I'm making this post here in hopes I may save someone from beating
their head against the wall like I did...
I am writing a custom Name Service Switch (NSS) module to take
advantage of already existing account information in a pg database.
Under certain circumstances, processes will hang due to non-recursive
mutex locking during PG connection creation. It goes something like
this:
========================================
/etc/nsswitch.conf:
passwd: files mypgmod
group: files mypgmod
========================================
[process with euid not found in /etc/passwd, looking up another
username not found in /etc/passwd]
getpwnam_r(username, ...)
// nss doesn't find user in files module (/etc/passwd),
// so uses mypgmod
_nss_mypgmod_getpwnam_r(username, ...)
pthread_mutex_lock(...) //to protect PG connection, then...
PQconnectdb(...)
// any number of reasons to look up info in calling user's
// home directory, e.g., default password, ssl certs, etc.,
// resulting in call to getpwuid_r() to find user's homedir.
getpwuid_r(geteuid(), ...)
// nss doesn't find user in files module (/etc/passwd),
// so uses mypgmod
_nss_mypgmod_getpwuid_r(uid, ...)

▸ SHORT EXERCISE
List every function the post about the custom NSS module shows being called in its step-by-step sequence, in order of first appearance.

▸ GIVEN DATA
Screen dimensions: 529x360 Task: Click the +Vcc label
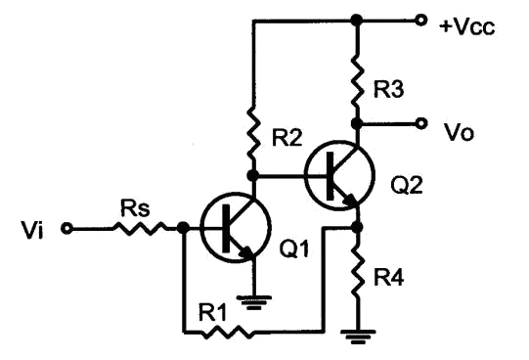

▸ SOLUTION TO THE EXERCISE
getpwnam_r
_nss_mypgmod_getpwnam_r
pthread_mutex_lock
PQconnectdb
getpwuid_r
geteuid
_nss_mypgmod_getpwuid_r